◆ Exercise materials ◆
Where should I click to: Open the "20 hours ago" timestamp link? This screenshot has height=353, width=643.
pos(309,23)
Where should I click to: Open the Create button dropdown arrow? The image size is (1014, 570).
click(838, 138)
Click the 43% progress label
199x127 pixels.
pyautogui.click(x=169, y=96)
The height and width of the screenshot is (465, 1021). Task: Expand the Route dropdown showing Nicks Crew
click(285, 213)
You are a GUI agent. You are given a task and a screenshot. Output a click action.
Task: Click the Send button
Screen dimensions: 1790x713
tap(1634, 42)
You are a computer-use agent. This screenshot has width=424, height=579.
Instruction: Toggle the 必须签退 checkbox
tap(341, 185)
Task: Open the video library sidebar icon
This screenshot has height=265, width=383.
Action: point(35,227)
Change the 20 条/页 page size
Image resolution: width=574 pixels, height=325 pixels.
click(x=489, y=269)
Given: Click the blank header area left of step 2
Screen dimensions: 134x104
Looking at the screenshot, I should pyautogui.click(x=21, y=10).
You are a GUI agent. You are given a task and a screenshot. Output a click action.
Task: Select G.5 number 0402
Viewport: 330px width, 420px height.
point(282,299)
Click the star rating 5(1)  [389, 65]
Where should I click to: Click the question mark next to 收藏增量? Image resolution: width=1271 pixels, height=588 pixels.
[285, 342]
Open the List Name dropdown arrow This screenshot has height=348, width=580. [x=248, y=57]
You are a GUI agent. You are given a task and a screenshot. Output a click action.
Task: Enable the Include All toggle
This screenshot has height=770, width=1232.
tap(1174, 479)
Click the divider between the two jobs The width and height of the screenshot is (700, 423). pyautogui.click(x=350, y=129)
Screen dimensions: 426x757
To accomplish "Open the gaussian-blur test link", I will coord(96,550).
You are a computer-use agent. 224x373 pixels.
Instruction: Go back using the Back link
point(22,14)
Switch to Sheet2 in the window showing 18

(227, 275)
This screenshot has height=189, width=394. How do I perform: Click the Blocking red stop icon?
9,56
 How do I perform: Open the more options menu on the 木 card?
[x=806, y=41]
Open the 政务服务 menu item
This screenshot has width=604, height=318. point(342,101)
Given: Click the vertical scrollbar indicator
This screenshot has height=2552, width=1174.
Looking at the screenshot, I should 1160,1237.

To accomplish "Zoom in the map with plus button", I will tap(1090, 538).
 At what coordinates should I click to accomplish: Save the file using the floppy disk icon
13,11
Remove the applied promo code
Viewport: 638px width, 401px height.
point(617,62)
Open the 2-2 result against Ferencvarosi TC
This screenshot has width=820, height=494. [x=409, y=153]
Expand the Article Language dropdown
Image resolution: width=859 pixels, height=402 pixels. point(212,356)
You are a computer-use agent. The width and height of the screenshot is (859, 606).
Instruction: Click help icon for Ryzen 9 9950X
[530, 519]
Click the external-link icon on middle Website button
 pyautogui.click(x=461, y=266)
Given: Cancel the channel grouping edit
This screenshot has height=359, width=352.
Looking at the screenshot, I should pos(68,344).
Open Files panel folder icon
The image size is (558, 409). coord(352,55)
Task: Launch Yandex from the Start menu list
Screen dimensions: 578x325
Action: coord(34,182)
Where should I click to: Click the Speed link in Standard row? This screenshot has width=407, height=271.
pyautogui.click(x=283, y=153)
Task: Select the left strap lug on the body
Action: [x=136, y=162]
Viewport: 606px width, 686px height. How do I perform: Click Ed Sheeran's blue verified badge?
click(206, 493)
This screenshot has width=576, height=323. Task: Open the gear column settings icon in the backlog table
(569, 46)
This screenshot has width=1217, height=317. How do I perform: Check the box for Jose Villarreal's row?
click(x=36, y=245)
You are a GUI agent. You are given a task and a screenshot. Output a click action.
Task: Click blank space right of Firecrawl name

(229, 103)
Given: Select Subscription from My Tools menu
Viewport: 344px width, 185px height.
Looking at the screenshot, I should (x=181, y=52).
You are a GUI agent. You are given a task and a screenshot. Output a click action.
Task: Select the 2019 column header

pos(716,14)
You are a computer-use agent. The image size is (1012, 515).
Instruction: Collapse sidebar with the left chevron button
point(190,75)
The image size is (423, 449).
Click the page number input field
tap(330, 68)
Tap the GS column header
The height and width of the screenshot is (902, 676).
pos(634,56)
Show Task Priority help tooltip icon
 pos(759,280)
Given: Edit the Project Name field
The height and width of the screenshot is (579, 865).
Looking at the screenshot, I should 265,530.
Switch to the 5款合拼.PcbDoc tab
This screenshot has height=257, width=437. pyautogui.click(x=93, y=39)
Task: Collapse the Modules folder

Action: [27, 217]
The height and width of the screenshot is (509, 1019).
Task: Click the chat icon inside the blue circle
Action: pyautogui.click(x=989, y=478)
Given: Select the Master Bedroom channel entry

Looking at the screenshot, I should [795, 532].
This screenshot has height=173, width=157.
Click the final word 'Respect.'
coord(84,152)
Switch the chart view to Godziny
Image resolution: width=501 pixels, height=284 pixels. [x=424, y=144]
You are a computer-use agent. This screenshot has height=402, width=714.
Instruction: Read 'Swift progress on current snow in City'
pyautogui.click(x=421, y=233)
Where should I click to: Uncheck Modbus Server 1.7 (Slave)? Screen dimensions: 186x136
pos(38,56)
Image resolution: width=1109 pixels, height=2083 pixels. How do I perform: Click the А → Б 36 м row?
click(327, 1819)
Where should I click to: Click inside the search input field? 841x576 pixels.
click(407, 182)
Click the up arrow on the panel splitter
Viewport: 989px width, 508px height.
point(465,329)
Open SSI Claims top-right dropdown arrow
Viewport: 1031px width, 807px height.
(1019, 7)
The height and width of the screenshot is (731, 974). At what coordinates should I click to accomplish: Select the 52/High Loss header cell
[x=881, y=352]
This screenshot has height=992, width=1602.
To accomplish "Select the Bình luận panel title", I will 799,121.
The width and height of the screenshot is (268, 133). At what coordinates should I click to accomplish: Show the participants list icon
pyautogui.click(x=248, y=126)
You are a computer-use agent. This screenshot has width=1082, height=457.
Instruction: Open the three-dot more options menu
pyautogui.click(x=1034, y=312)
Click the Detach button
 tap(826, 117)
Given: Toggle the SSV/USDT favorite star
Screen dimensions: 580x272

◆ Your assignment ◆
An unaltered copy of the listing above must form the answer.

◆ Final answer ◆
Where should I click to: Open the "20 hours ago" timestamp link? This screenshot has height=353, width=643.
pos(309,23)
Where should I click to: Open the Create button dropdown arrow? The image size is (1014, 570).
click(838, 138)
Click the 43% progress label
199x127 pixels.
pyautogui.click(x=169, y=96)
The height and width of the screenshot is (465, 1021). Task: Expand the Route dropdown showing Nicks Crew
click(285, 213)
You are a GUI agent. You are given a task and a screenshot. Output a click action.
Task: Click the Send button
Screen dimensions: 1790x713
tap(1634, 42)
You are a computer-use agent. This screenshot has width=424, height=579.
Instruction: Toggle the 必须签退 checkbox
tap(341, 185)
Task: Open the video library sidebar icon
This screenshot has height=265, width=383.
Action: point(35,227)
Change the 20 条/页 page size
Image resolution: width=574 pixels, height=325 pixels.
click(x=489, y=269)
Given: Click the blank header area left of step 2
Screen dimensions: 134x104
Looking at the screenshot, I should pyautogui.click(x=21, y=10).
You are a GUI agent. You are given a task and a screenshot. Output a click action.
Task: Select G.5 number 0402
Viewport: 330px width, 420px height.
point(282,299)
Click the star rating 5(1)  [389, 65]
Where should I click to: Click the question mark next to 收藏增量? Image resolution: width=1271 pixels, height=588 pixels.
[285, 342]
Open the List Name dropdown arrow This screenshot has height=348, width=580. [x=248, y=57]
You are a GUI agent. You are given a task and a screenshot. Output a click action.
Task: Enable the Include All toggle
This screenshot has height=770, width=1232.
tap(1174, 479)
Click the divider between the two jobs The width and height of the screenshot is (700, 423). pyautogui.click(x=350, y=129)
Screen dimensions: 426x757
To accomplish "Open the gaussian-blur test link", I will coord(96,550).
You are a computer-use agent. 224x373 pixels.
Instruction: Go back using the Back link
point(22,14)
Switch to Sheet2 in the window showing 18

(227, 275)
This screenshot has height=189, width=394. How do I perform: Click the Blocking red stop icon?
9,56
 How do I perform: Open the more options menu on the 木 card?
[x=806, y=41]
Open the 政务服务 menu item
This screenshot has width=604, height=318. point(342,101)
Given: Click the vertical scrollbar indicator
This screenshot has height=2552, width=1174.
Looking at the screenshot, I should 1160,1237.

To accomplish "Zoom in the map with plus button", I will tap(1090, 538).
 At what coordinates should I click to accomplish: Save the file using the floppy disk icon
13,11
Remove the applied promo code
Viewport: 638px width, 401px height.
point(617,62)
Open the 2-2 result against Ferencvarosi TC
This screenshot has width=820, height=494. [x=409, y=153]
Expand the Article Language dropdown
Image resolution: width=859 pixels, height=402 pixels. point(212,356)
You are a computer-use agent. The width and height of the screenshot is (859, 606).
Instruction: Click help icon for Ryzen 9 9950X
[530, 519]
Click the external-link icon on middle Website button
 pyautogui.click(x=461, y=266)
Given: Cancel the channel grouping edit
This screenshot has height=359, width=352.
Looking at the screenshot, I should pos(68,344).
Open Files panel folder icon
The image size is (558, 409). coord(352,55)
Task: Launch Yandex from the Start menu list
Screen dimensions: 578x325
Action: coord(34,182)
Where should I click to: Click the Speed link in Standard row? This screenshot has width=407, height=271.
pyautogui.click(x=283, y=153)
Task: Select the left strap lug on the body
Action: [x=136, y=162]
Viewport: 606px width, 686px height. How do I perform: Click Ed Sheeran's blue verified badge?
click(206, 493)
This screenshot has width=576, height=323. Task: Open the gear column settings icon in the backlog table
(569, 46)
This screenshot has width=1217, height=317. How do I perform: Check the box for Jose Villarreal's row?
click(x=36, y=245)
You are a GUI agent. You are given a task and a screenshot. Output a click action.
Task: Click blank space right of Firecrawl name

(229, 103)
Given: Select Subscription from My Tools menu
Viewport: 344px width, 185px height.
Looking at the screenshot, I should (x=181, y=52).
You are a GUI agent. You are given a task and a screenshot. Output a click action.
Task: Select the 2019 column header

pos(716,14)
You are a computer-use agent. The image size is (1012, 515).
Instruction: Collapse sidebar with the left chevron button
point(190,75)
The image size is (423, 449).
Click the page number input field
tap(330, 68)
Tap the GS column header
The height and width of the screenshot is (902, 676).
pos(634,56)
Show Task Priority help tooltip icon
 pos(759,280)
Given: Edit the Project Name field
The height and width of the screenshot is (579, 865).
Looking at the screenshot, I should 265,530.
Switch to the 5款合拼.PcbDoc tab
This screenshot has height=257, width=437. pyautogui.click(x=93, y=39)
Task: Collapse the Modules folder

Action: [27, 217]
The height and width of the screenshot is (509, 1019).
Task: Click the chat icon inside the blue circle
Action: pyautogui.click(x=989, y=478)
Given: Select the Master Bedroom channel entry

Looking at the screenshot, I should [795, 532].
This screenshot has height=173, width=157.
Click the final word 'Respect.'
coord(84,152)
Switch the chart view to Godziny
Image resolution: width=501 pixels, height=284 pixels. [x=424, y=144]
You are a computer-use agent. This screenshot has height=402, width=714.
Instruction: Read 'Swift progress on current snow in City'
pyautogui.click(x=421, y=233)
Where should I click to: Uncheck Modbus Server 1.7 (Slave)? Screen dimensions: 186x136
pos(38,56)
Image resolution: width=1109 pixels, height=2083 pixels. How do I perform: Click the А → Б 36 м row?
click(327, 1819)
Where should I click to: Click inside the search input field? 841x576 pixels.
click(407, 182)
Click the up arrow on the panel splitter
Viewport: 989px width, 508px height.
point(465,329)
Open SSI Claims top-right dropdown arrow
Viewport: 1031px width, 807px height.
(1019, 7)
The height and width of the screenshot is (731, 974). At what coordinates should I click to accomplish: Select the 52/High Loss header cell
[x=881, y=352]
This screenshot has height=992, width=1602.
To accomplish "Select the Bình luận panel title", I will 799,121.
The width and height of the screenshot is (268, 133). At what coordinates should I click to accomplish: Show the participants list icon
pyautogui.click(x=248, y=126)
You are a computer-use agent. This screenshot has width=1082, height=457.
Instruction: Open the three-dot more options menu
pyautogui.click(x=1034, y=312)
Click the Detach button
 tap(826, 117)
Given: Toggle the SSV/USDT favorite star
Screen dimensions: 580x272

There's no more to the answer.